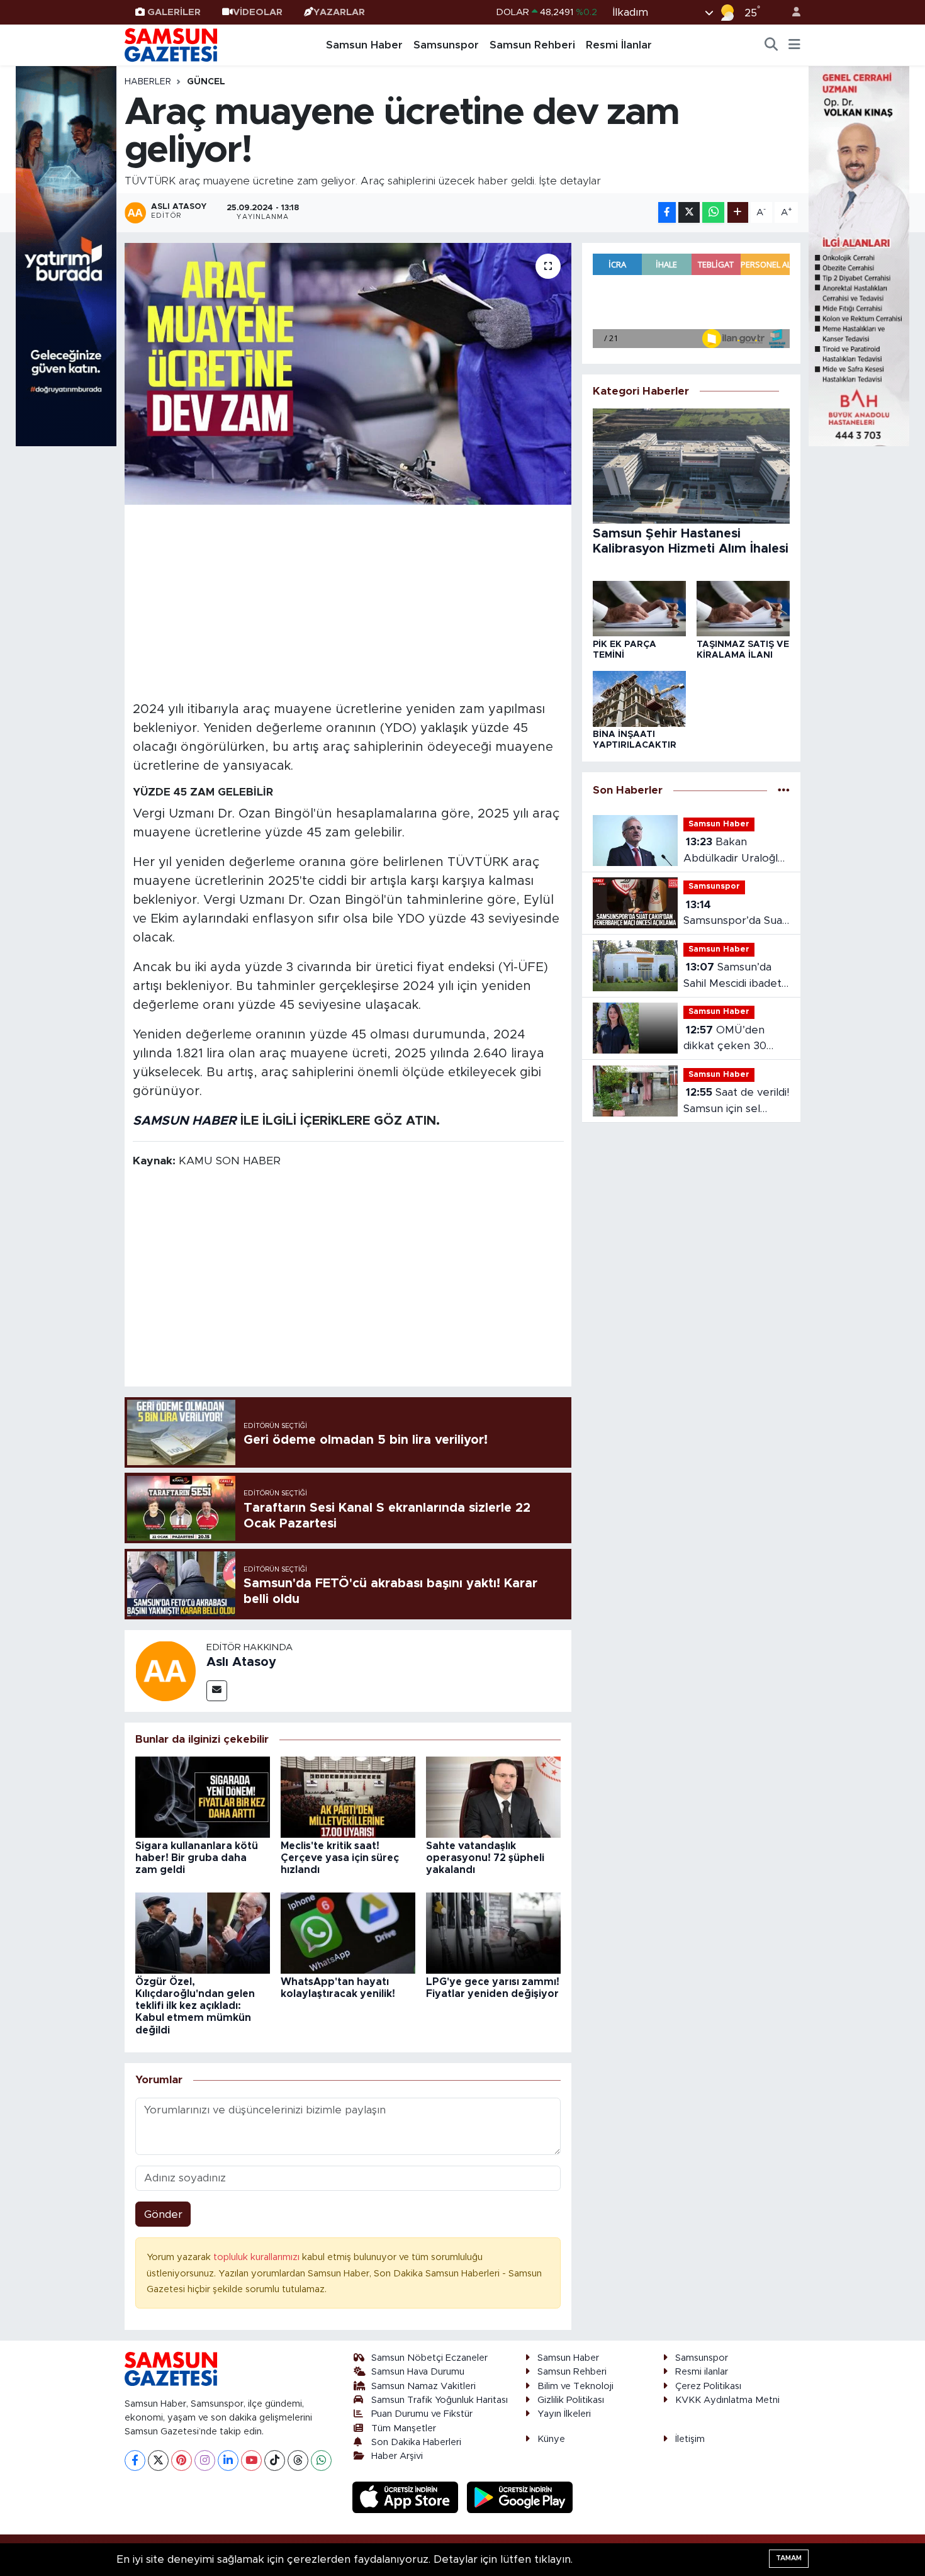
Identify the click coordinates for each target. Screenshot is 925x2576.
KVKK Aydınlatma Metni (727, 2400)
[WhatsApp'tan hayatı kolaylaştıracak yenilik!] (348, 1932)
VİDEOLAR (258, 12)
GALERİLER (174, 12)
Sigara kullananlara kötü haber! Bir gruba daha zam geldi (196, 1858)
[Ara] (771, 45)
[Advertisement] (348, 601)
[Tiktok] (274, 2460)
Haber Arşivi (397, 2456)
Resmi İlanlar (619, 45)
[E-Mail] (216, 1690)
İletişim (690, 2439)
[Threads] (298, 2460)
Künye (551, 2439)
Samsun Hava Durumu (417, 2371)
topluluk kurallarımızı (257, 2257)
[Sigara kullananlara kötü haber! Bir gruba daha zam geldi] (202, 1796)
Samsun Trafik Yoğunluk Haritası (439, 2400)
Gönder (163, 2214)
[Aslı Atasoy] (165, 1670)
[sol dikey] (66, 255)
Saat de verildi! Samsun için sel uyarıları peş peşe (736, 1101)
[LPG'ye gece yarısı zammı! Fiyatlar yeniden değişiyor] (493, 1932)
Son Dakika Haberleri (416, 2442)
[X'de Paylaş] (689, 212)
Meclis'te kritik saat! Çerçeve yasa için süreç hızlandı (340, 1858)
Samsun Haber (364, 45)
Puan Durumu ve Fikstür (422, 2414)
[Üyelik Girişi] (791, 12)
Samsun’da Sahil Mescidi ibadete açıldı (735, 976)
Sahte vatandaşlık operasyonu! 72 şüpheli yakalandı (485, 1858)
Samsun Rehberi (532, 45)
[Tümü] (784, 790)
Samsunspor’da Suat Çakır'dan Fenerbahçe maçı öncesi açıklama (735, 914)
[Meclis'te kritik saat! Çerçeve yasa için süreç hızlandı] (348, 1796)
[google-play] (520, 2496)
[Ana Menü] (794, 45)
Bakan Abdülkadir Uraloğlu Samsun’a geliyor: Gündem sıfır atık (733, 851)
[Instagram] (204, 2460)
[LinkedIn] (228, 2460)
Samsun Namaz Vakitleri (423, 2386)
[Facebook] (135, 2460)
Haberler (148, 81)
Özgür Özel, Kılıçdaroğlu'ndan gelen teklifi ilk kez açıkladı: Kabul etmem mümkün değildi (195, 2006)
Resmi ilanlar (701, 2371)
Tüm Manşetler (403, 2428)
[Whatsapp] (321, 2460)
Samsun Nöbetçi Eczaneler (429, 2358)
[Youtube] (251, 2460)
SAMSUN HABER (185, 1121)
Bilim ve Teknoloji (575, 2386)
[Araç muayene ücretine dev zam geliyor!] (348, 374)
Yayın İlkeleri (564, 2414)
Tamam (789, 2558)
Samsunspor (446, 45)
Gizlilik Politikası (570, 2400)
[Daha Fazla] (737, 212)
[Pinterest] (181, 2460)
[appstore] (407, 2496)
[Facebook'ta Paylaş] (667, 212)
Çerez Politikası (708, 2386)
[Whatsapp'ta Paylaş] (713, 212)
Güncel (206, 81)
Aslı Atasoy (241, 1662)
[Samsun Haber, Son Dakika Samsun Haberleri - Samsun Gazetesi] (172, 45)
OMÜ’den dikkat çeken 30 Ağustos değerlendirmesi (724, 1039)
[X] (158, 2460)
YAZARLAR (339, 12)
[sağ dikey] (859, 255)
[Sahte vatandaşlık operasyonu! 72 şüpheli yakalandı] (493, 1796)
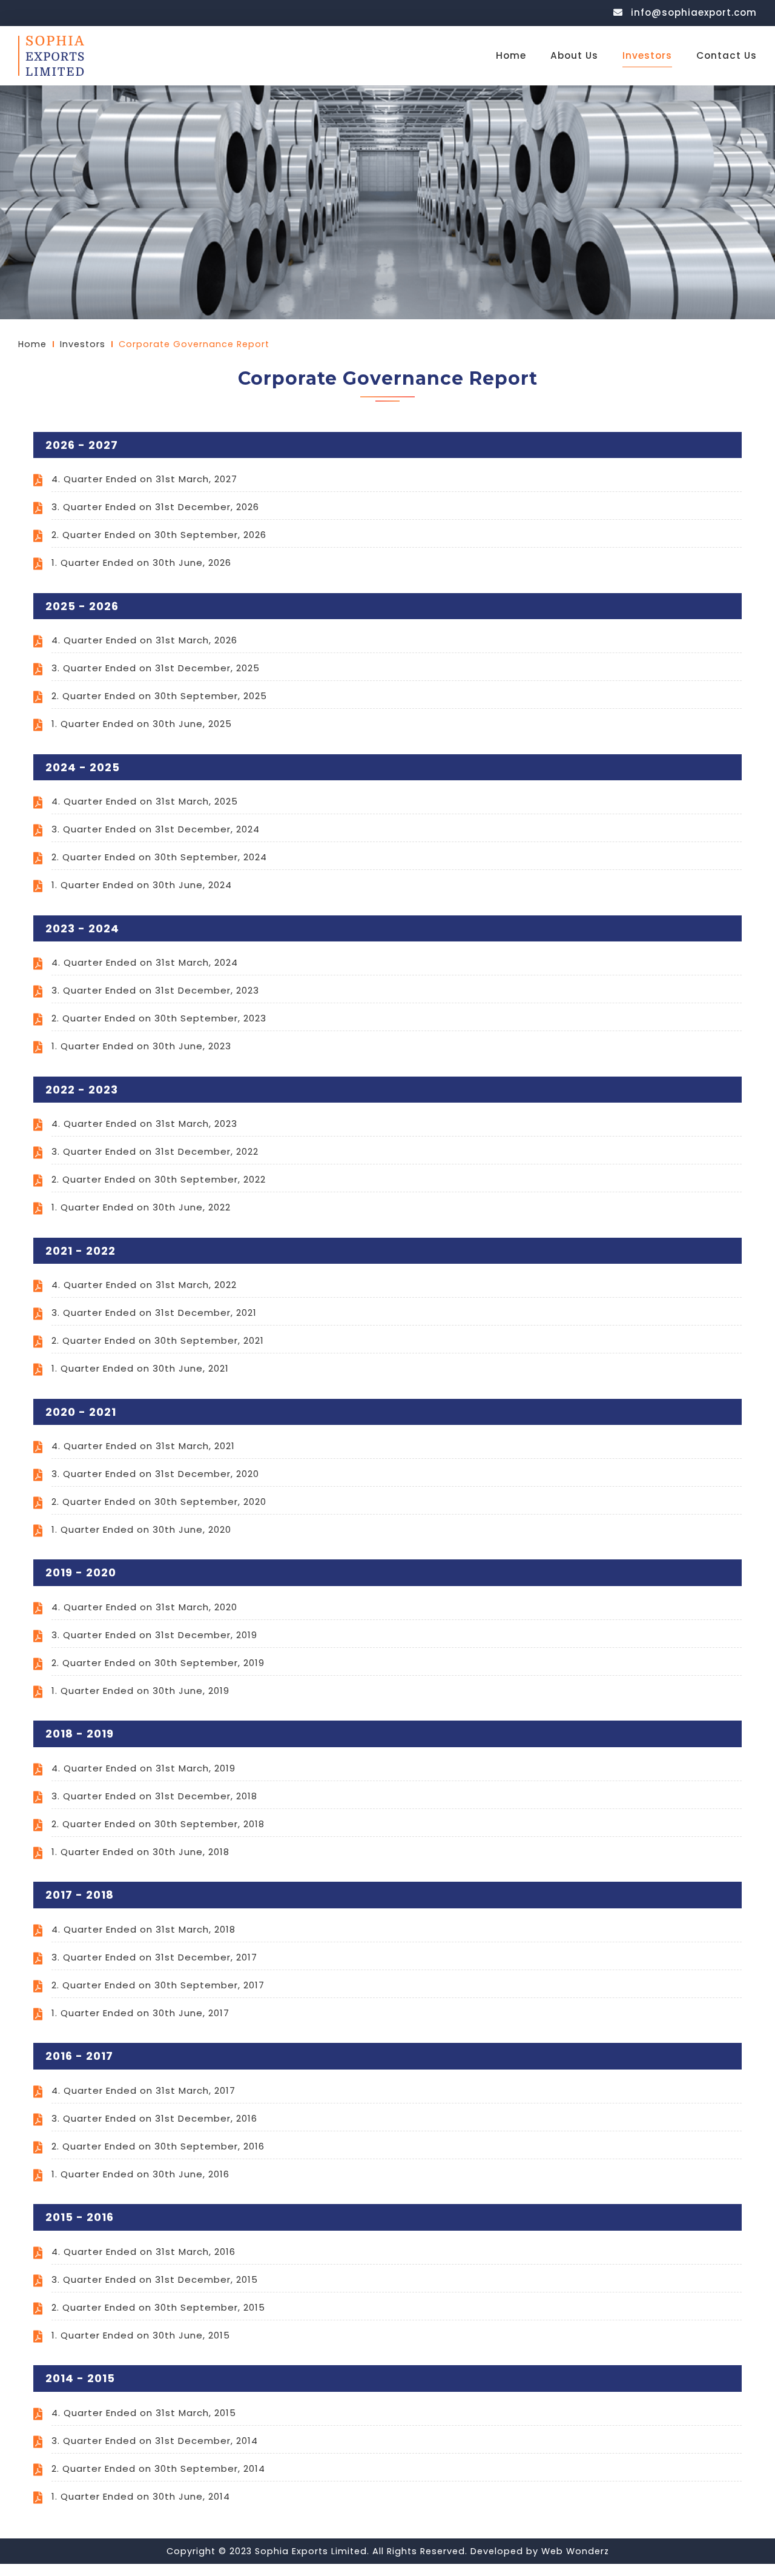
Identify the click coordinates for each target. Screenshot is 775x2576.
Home (511, 55)
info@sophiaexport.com (692, 12)
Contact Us (726, 55)
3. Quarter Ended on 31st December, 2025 (155, 668)
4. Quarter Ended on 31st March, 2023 (144, 1123)
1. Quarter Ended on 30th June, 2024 (141, 884)
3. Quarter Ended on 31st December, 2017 (154, 1957)
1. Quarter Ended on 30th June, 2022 (141, 1207)
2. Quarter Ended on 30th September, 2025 (159, 695)
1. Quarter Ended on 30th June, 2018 (140, 1851)
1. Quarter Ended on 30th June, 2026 (141, 562)
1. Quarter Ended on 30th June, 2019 (140, 1690)
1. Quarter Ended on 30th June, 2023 (141, 1046)
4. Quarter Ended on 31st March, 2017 (143, 2090)
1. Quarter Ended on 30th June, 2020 (141, 1529)
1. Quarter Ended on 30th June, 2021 (140, 1368)
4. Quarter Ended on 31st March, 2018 (143, 1929)
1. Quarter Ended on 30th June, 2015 (140, 2335)
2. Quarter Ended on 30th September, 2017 (158, 1985)
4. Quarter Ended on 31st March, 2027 (144, 479)
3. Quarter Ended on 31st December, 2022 (155, 1151)
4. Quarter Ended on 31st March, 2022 (144, 1284)
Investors (647, 55)
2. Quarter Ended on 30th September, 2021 (157, 1340)
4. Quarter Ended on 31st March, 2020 (144, 1607)
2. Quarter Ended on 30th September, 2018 (158, 1823)
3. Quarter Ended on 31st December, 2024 (155, 829)
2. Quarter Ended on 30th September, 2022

######

# What is required
Give every line of the listing above again, exactly, with no images.

# Task answer
Identify the click coordinates for each target. Screenshot is 925x2576.
KVKK Aydınlatma Metni (727, 2400)
[WhatsApp'tan hayatı kolaylaştıracak yenilik!] (348, 1932)
VİDEOLAR (258, 12)
GALERİLER (174, 12)
Sigara kullananlara kötü haber! Bir gruba daha zam geldi (196, 1858)
[Ara] (771, 45)
[Advertisement] (348, 601)
[Tiktok] (274, 2460)
Haber Arşivi (397, 2456)
Resmi İlanlar (619, 45)
[E-Mail] (216, 1690)
İletişim (690, 2439)
[Threads] (298, 2460)
Künye (551, 2439)
Samsun Hava Durumu (417, 2371)
topluluk kurallarımızı (257, 2257)
[Sigara kullananlara kötü haber! Bir gruba daha zam geldi] (202, 1796)
Samsun Trafik Yoğunluk Haritası (439, 2400)
Gönder (163, 2214)
[Aslı Atasoy] (165, 1670)
[sol dikey] (66, 255)
Saat de verildi! Samsun için sel uyarıları peş peşe (736, 1101)
[LPG'ye gece yarısı zammı! Fiyatlar yeniden değişiyor] (493, 1932)
Son Dakika Haberleri (416, 2442)
[X'de Paylaş] (689, 212)
Meclis'te kritik saat! Çerçeve yasa için süreç hızlandı (340, 1858)
Samsun Haber (364, 45)
Puan Durumu ve Fikstür (422, 2414)
[Üyelik Girişi] (791, 12)
Samsun’da Sahil Mescidi ibadete açıldı (735, 976)
Sahte vatandaşlık operasyonu! 72 şüpheli yakalandı (485, 1858)
Samsun Rehberi (532, 45)
[Tümü] (784, 790)
Samsunspor’da Suat Çakır'dan Fenerbahçe maçı öncesi açıklama (735, 914)
[Meclis'te kritik saat! Çerçeve yasa için süreç hızlandı] (348, 1796)
[google-play] (520, 2496)
[Ana Menü] (794, 45)
Bakan Abdülkadir Uraloğlu Samsun’a geliyor: Gündem sıfır atık (733, 851)
[Instagram] (204, 2460)
[LinkedIn] (228, 2460)
Samsun Namaz Vakitleri (423, 2386)
[Facebook] (135, 2460)
Haberler (148, 81)
Özgür Özel, Kılıçdaroğlu'ndan gelen teklifi ilk kez açıkladı: Kabul etmem mümkün değildi (195, 2006)
Resmi ilanlar (701, 2371)
Tüm Manşetler (403, 2428)
[Whatsapp] (321, 2460)
Samsun Nöbetçi Eczaneler (429, 2358)
[Youtube] (251, 2460)
SAMSUN HABER (185, 1121)
Bilim ve Teknoloji (575, 2386)
[Araç muayene ücretine dev zam geliyor!] (348, 374)
Yayın İlkeleri (564, 2414)
Tamam (789, 2558)
Samsunspor (446, 45)
Gizlilik Politikası (570, 2400)
[Daha Fazla] (737, 212)
[Pinterest] (181, 2460)
[appstore] (407, 2496)
[Facebook'ta Paylaş] (667, 212)
Çerez Politikası (708, 2386)
[Whatsapp'ta Paylaş] (713, 212)
Güncel (206, 81)
Aslı Atasoy (241, 1662)
[Samsun Haber, Son Dakika Samsun Haberleri - Samsun Gazetesi] (172, 45)
OMÜ’den dikkat çeken 30 Ağustos değerlendirmesi (724, 1039)
[X] (158, 2460)
YAZARLAR (339, 12)
[sağ dikey] (859, 255)
[Sahte vatandaşlık operasyonu! 72 şüpheli yakalandı] (493, 1796)
Identify the click coordinates for each target. Screenshot is 775x2576.
Home (511, 55)
info@sophiaexport.com (692, 12)
Contact Us (726, 55)
3. Quarter Ended on 31st December, 2025 (155, 668)
4. Quarter Ended on 31st March, 2023 (144, 1123)
1. Quarter Ended on 30th June, 2024 (141, 884)
3. Quarter Ended on 31st December, 2017 (154, 1957)
1. Quarter Ended on 30th June, 2022 (141, 1207)
2. Quarter Ended on 30th September, 2025 (159, 695)
1. Quarter Ended on 30th June, 2018 (140, 1851)
1. Quarter Ended on 30th June, 2026 (141, 562)
1. Quarter Ended on 30th June, 2019 (140, 1690)
1. Quarter Ended on 30th June, 2023 (141, 1046)
4. Quarter Ended on 31st March, 2017 (143, 2090)
1. Quarter Ended on 30th June, 2020 (141, 1529)
1. Quarter Ended on 30th June, 2021 (140, 1368)
4. Quarter Ended on 31st March, 2018 (143, 1929)
1. Quarter Ended on 30th June, 2015 (140, 2335)
2. Quarter Ended on 30th September, 2017 (158, 1985)
4. Quarter Ended on 31st March, 2027 (144, 479)
3. Quarter Ended on 31st December, 2022 (155, 1151)
4. Quarter Ended on 31st March, 2022 (144, 1284)
Investors (647, 55)
2. Quarter Ended on 30th September, 2021 (157, 1340)
4. Quarter Ended on 31st March, 2020 (144, 1607)
2. Quarter Ended on 30th September, 2018 (158, 1823)
3. Quarter Ended on 31st December, 2024 (155, 829)
2. Quarter Ended on 30th September, 2022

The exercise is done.